Aim of the exercise:
Write the records out once more, exactly as they are given.

[Stored data]
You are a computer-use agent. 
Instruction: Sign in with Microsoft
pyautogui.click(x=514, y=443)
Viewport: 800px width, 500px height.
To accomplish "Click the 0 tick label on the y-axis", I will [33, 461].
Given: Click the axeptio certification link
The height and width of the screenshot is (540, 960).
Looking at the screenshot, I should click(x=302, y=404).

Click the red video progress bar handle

Exercise answer:
You are a computer-use agent. 
Instruction: Sign in with Microsoft
pyautogui.click(x=514, y=443)
Viewport: 800px width, 500px height.
To accomplish "Click the 0 tick label on the y-axis", I will [33, 461].
Given: Click the axeptio certification link
The height and width of the screenshot is (540, 960).
Looking at the screenshot, I should click(x=302, y=404).

Click the red video progress bar handle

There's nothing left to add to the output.